日常の生活をしていく上で特に必要ではないもの、ブランド品のバッグ、高級・高額な家電、ゴルフクラブなどの遊戯に使う道具の購入は認められていません。

ただ、以前はパソコンは贅沢品として考えられ購入は認められていませんでしたが、最近は、仕事をする、あるいはコミュニケーションツールとして使われることから、購入が認められるケースが増えてきました。

そのため、母子家庭で在宅ワークをしたいが、ないと仕事ができないなど、パソコンの購入が必要なときは担当のケースワーカーに相談することになります。

贅沢品を購入する余裕はないはずなので、これはそれほど大きなデメリットではないと言えます。

定期的に担当のケースワーカーが家庭訪問する

生活保護を受けはじめると、担当のケースワーカーが定期的に家にきます。

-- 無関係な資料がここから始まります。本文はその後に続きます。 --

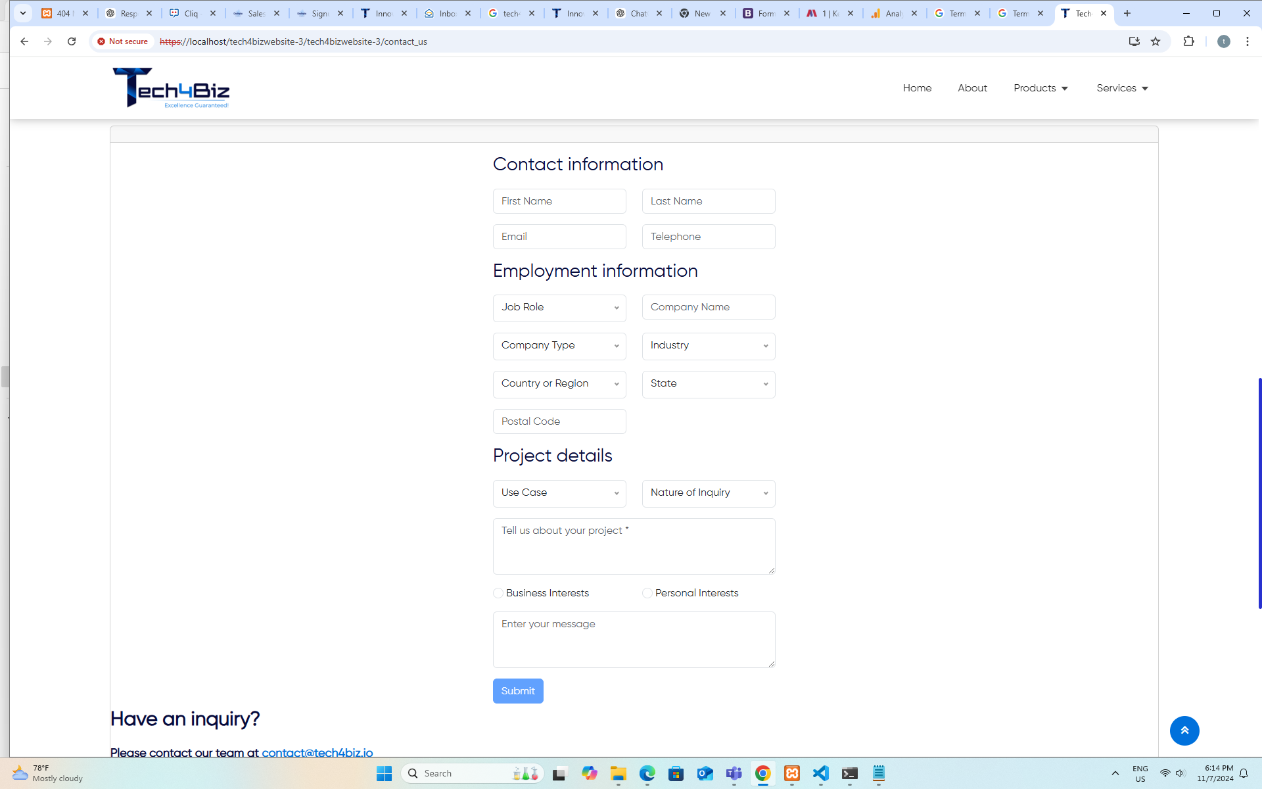The height and width of the screenshot is (789, 1262).
Task: Expand the Country or Region dropdown
Action: click(x=559, y=384)
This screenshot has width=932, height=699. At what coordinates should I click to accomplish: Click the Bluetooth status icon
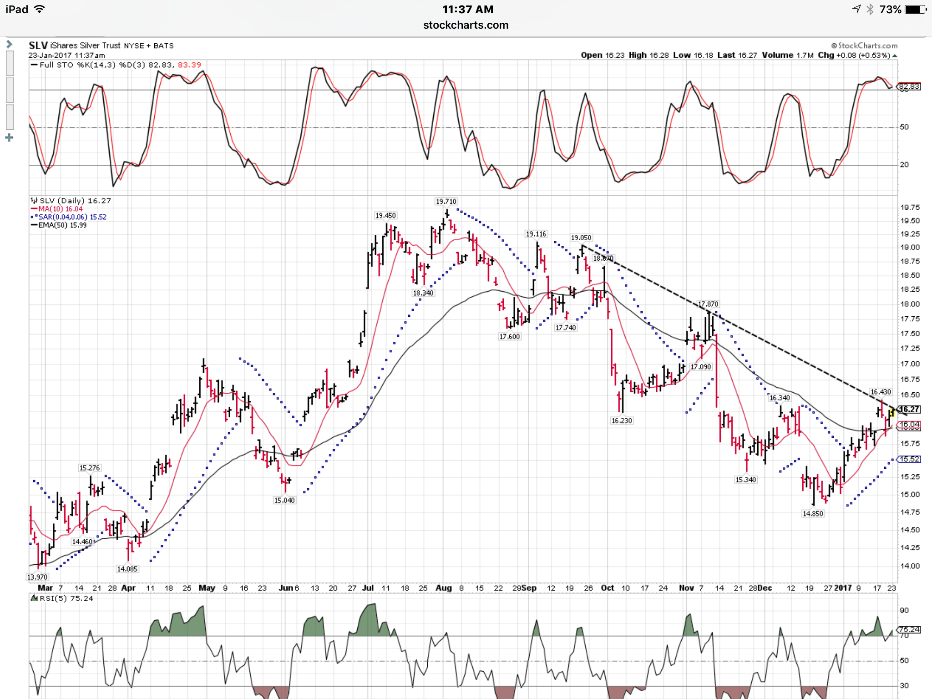pos(870,9)
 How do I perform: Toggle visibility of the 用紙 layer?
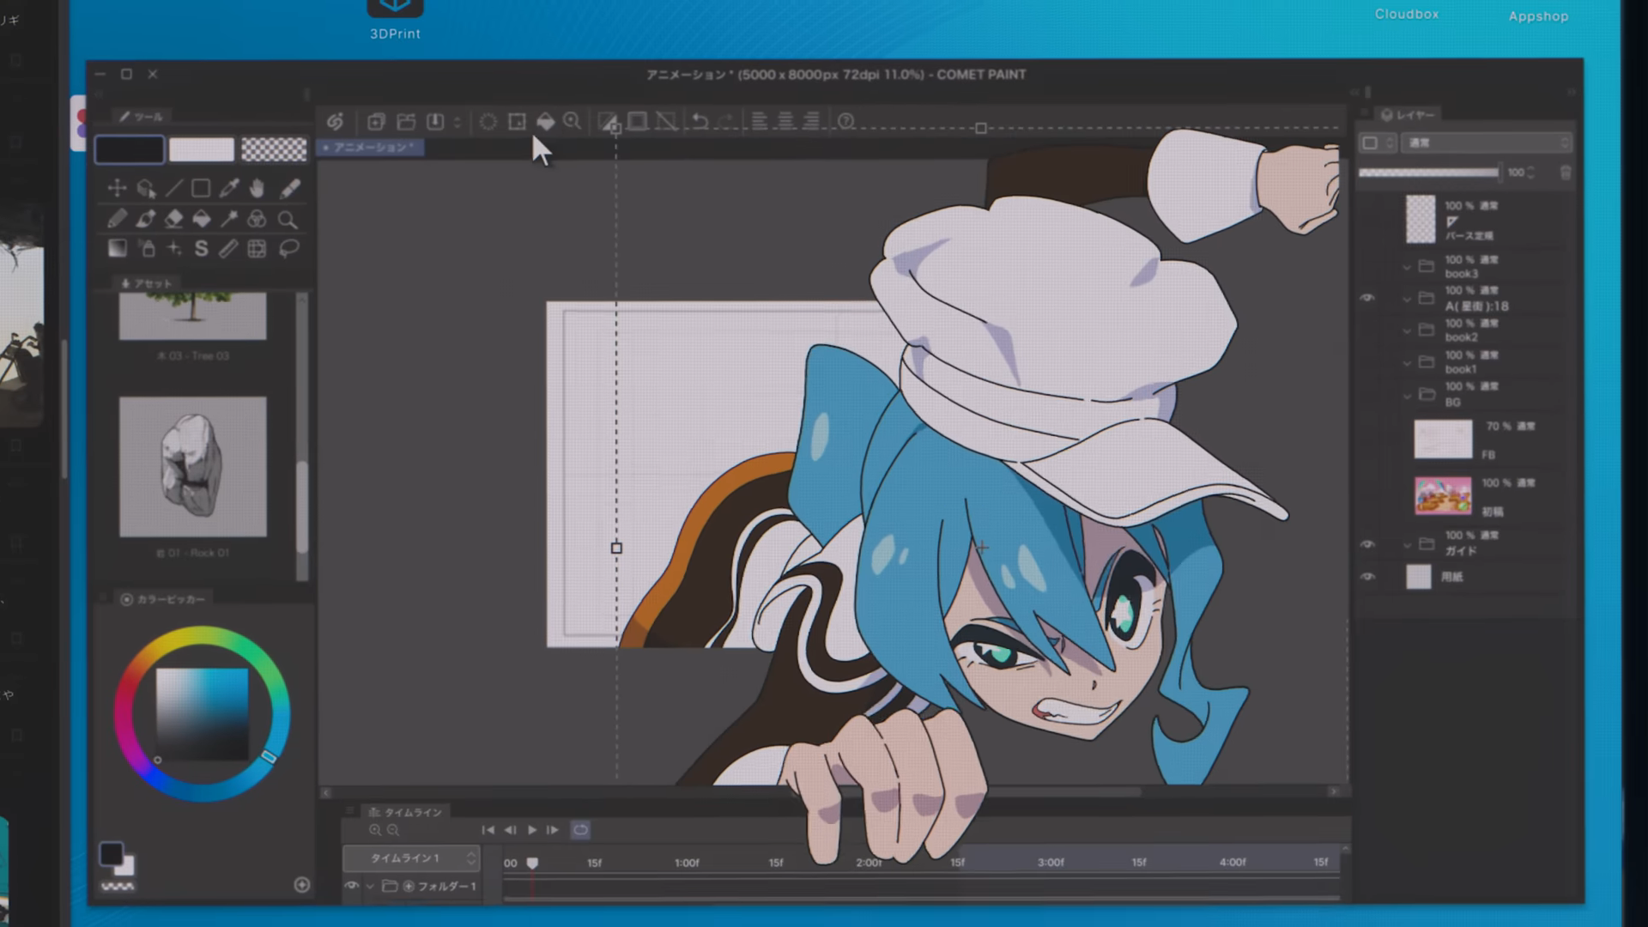pyautogui.click(x=1367, y=577)
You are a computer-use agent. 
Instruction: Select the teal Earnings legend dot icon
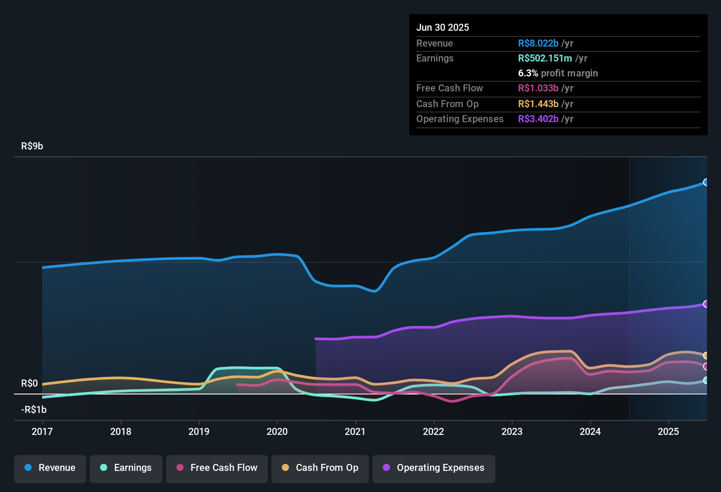click(104, 468)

これは、収入がどれくらいあるのか、仕事を探しているのであれば、その活動状況の確認のためです。

目的は主に、最初に申告した収入から変わっていないか、仕事をしていなっかたのであれば、自立のための就職活動をしているか、といったことです。もし収入が変わっているのであれば、支給額の見直しが入ります。全く就職活動をしていなければ、なぜしないのか問われ、指導を受けたりします。

家庭環境や家計などがすべて知られることになり、プライバシーという点でデメリットになります。

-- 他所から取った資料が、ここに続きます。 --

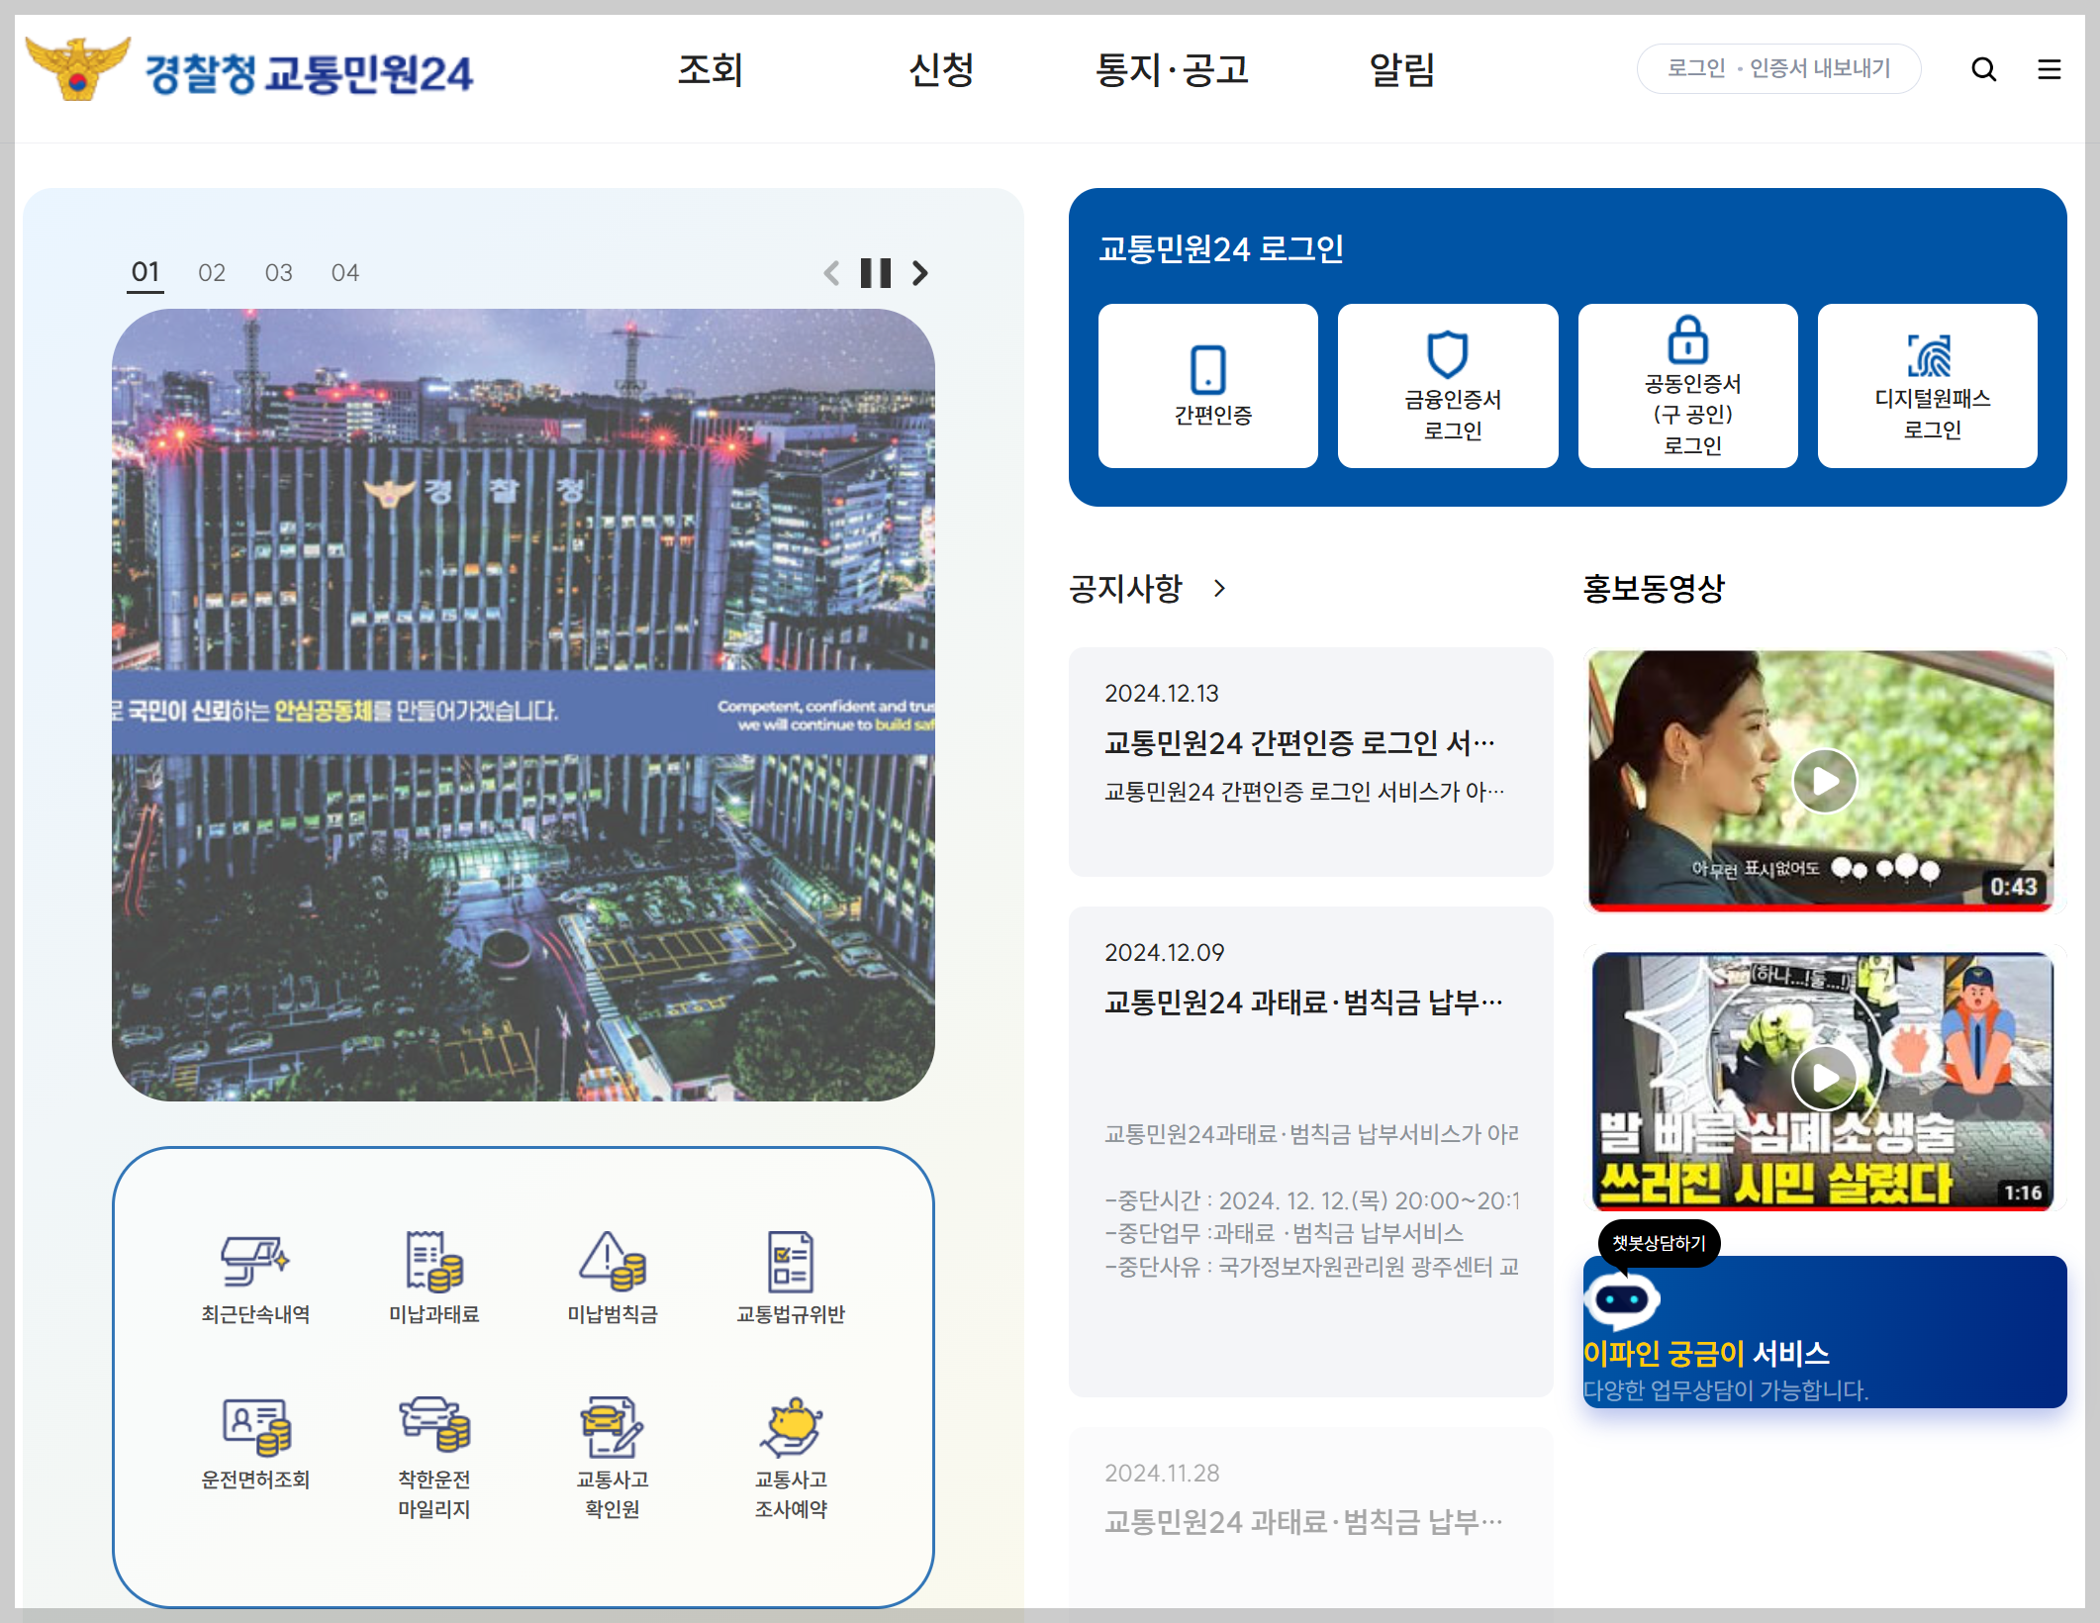2100x1623 pixels.
Task: Pause the banner slideshow
Action: tap(875, 273)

親族に扶養照会が入り、生活保護を受けていることが知られる

生活保護を申請すると、その人の3親等までの親族を調べ、援助できないか、という問い合わせをします。もし援助可能な親族がいる場合、援助する金額によって生活保護からの支給額が減額されることになります。

親族に問い合わせが行くことから、生活保護を受けようとしていることが親族に知られる、というデメリットがあります。

これらのデメリットとメリットを比較し、生活保護を受けるかどうか、最終的に判断します。